Now that Boeing’s Phantom Eye unmanned plane is flying again, the company will take a cautious approach toward sending the Boeing-funded aircraft to an altitude of 65,000 feet, where it would have an incredible view.
The view would only come once Boeing has the confidence to install an expensive sensor package. Phantom Eye can carry up to 450 pounds of equipment, but it will carry ballast until Boeing proves it won't crash.
Phantom Eye takes off Feb. 25. Credit: Boeing
“We want to operate this vehicle safely, that’s the first goal. The second goal is to get it up to the altitude,” said Drew Mallow, Boeing’s Phantom Eye program manager. “We’re going to slowly expand the envelope of Phantom Eye with the eventual goal of getting up to 65,000 feet.”
The big intelligence pitch likely will come with the larger version of Phantom Eye Boeing wants to build. Before it can do that, Boeing needs to prove the endurance capability of the plane’s twin, hydrogen-fueled engines, which were adapted from Ford Ranger pickup truck engines.
The hydrogen engines sound daring compared to traditional aviation fuel engines, but Boeing calculates the risks will be worth it:
“Hydrogen has three times the energy content of normal av gas, so it allows us to, with the amount of hydrogen we can store on the vehicle, have quite long endurance,” said Boeing’s Brad Shaw, chief program engineer for Phantom Eye.
A larger version of Phantom Eye would have a wingspan of 250 feet compared to Phantom Eye’s 150-foot span. It would fly for up to 10 days compared to Phantom Eye’s four, with the exact endurance depending on the weight of the payload, Boeing said.
“That would allow you with basically three vehicles to...cover almost the entire globe (with) a surveillance-type capability,” Mallow said.
First things first though. Phantom Eye flew to an altitude of 8,000 feet Feb. 25 and landed without incident on the same dry lakebed in California where the plane broke its nose wheel on its inaugural flight last June.
Phantom Eye flew for 66 minutes and cruised at 62 knots this time.
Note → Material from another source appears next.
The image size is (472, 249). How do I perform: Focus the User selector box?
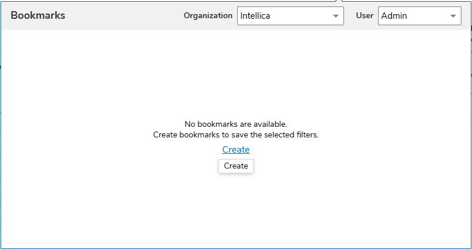pyautogui.click(x=411, y=16)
The June 1, 2012 flight taught Boeing some rough lessons. Engineers turned to the company’s landing gear experts for the F-15 and F/A-18 to help build and install a stronger gear system.
Boeing also changed the location of the cutters that Phantom Eye’s nose wheel uses to break through the Mylar covering that keeps the nose aerodynamic. The cutters dragged on the lakebed during the inaugural flight.
Maybe most importantly, they added an aerodynamic fairing to the wheeled takeoff cart Phantom Eye uses so it can land on skids and a single nose wheel.
“That was to address takeoff acceleration in the second flight -- so again, that was a lesson learned from the first flight,” said Shaw.